Барановский захворал возвратным тифом и ехал то в полном сознании, то бредил целыми сутками. Мотовилов остался совсем один. Закутавшись в доху, он часами неподвижно сидел в санях, угрюмо смотря на бесконечную дорогу. Скверные мысли вертелись в голове офицера. Иногда у него являлось острое, раздражающее желание взять револьвер, приложить холодное дуло к виску и сразу перестать думать, чувствовать, жить. Рука тянулась к деревянной рукоятке нагана. Мотовилов вздрагивал, легкий холодок знобящими мелкими волнами пробегал по телу. В воображении всплывали картины смерти. Офицеру было особенно противно, что с него, когда он умрет, снимут теплую доху, полушубок, обмундирование, может быть даже и белье, и самого, голого, беспомощного, бросят на снег или стащат в яму и наскоро забросают мерзлыми большими комьями земли. «Не хочу», – мысленно говорил Мотовилов и тоскливо вглядывался в темнеющую даль зимнего вечера.

Деревни еще не было видно, но близость ее офицер угадывал по тому особенному верному беспокойству, которое вдруг овладело всеми едущими.

– Фомушка, не зевай. Насчет квартиры постарайся.

– Никак нет, не прозеваем, господин поручик.

Въехали в деревню…

– Затворяй дверь. Холодно. О-о-ой! О-о-ой! Холодно! – заныл больной солдат, едва офицер с вестовым вошли на порог. Фома открыл дверь в горницу. В переднем углу на высокой скамье без гроба лежала мертвая старуха.

– Ни черта! – сказал офицер вестовому. – Тащи сюда Колпакова и Барановского.

– Холодно, холодно! О-о-ой! Ох-ох! – застонал опять больной.

Барановский был в сознании. С усилием передвигая ноги, вошел в избу, опираясь на руку вестового. Колпаков лежал в беспамятстве. Его внесли на руках. В горницу стали набираться солдаты. Зябко ежась от холода, тихо садились они на пол, плотно прижимаясь друг к другу. Фома принес банку наполовину отогретых консервов и кусок грязного закопченного хлеба.

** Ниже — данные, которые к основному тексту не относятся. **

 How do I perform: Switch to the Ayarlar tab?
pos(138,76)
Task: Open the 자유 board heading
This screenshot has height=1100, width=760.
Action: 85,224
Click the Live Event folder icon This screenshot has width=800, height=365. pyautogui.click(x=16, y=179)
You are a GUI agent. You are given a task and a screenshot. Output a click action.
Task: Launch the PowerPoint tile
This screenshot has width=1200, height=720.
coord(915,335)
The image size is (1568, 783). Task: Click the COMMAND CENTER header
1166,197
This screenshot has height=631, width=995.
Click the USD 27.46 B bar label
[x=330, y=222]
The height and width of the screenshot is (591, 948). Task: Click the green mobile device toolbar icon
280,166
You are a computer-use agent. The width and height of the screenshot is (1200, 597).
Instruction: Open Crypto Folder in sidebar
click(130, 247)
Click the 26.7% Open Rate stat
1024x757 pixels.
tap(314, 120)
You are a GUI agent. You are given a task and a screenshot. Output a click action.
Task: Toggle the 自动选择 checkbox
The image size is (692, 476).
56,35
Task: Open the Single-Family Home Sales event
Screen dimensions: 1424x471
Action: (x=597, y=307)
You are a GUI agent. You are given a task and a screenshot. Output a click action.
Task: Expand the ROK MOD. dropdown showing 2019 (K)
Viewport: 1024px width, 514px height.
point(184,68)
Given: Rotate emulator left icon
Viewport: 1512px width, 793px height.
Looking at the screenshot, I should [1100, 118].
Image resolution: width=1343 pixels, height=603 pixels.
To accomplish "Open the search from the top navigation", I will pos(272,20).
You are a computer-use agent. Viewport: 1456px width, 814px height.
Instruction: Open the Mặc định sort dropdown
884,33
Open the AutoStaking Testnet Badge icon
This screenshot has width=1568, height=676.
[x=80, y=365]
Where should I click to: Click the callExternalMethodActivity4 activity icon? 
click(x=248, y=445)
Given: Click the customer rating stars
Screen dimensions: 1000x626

– Извините, господин поручик, закоптил хлеб-то маленько. Дров нет, на навозе да на соломе разогревал.

Мотовилов махнул рукой. В избе кроме двухспальной кровати с кучей спавших на ней ребятишек и скамьи, занятой покойницей, ничего не было. Офицер посмотрел кругом, ища места, где бы можно было поужинать.

– Ваня, а ты не хочешь поесть? – спросил он Барановского.

Барановский молчал.

– Они не хотят, господин поручик. Я предлагал им. Кушайте один, – ответил за Барановского Фома.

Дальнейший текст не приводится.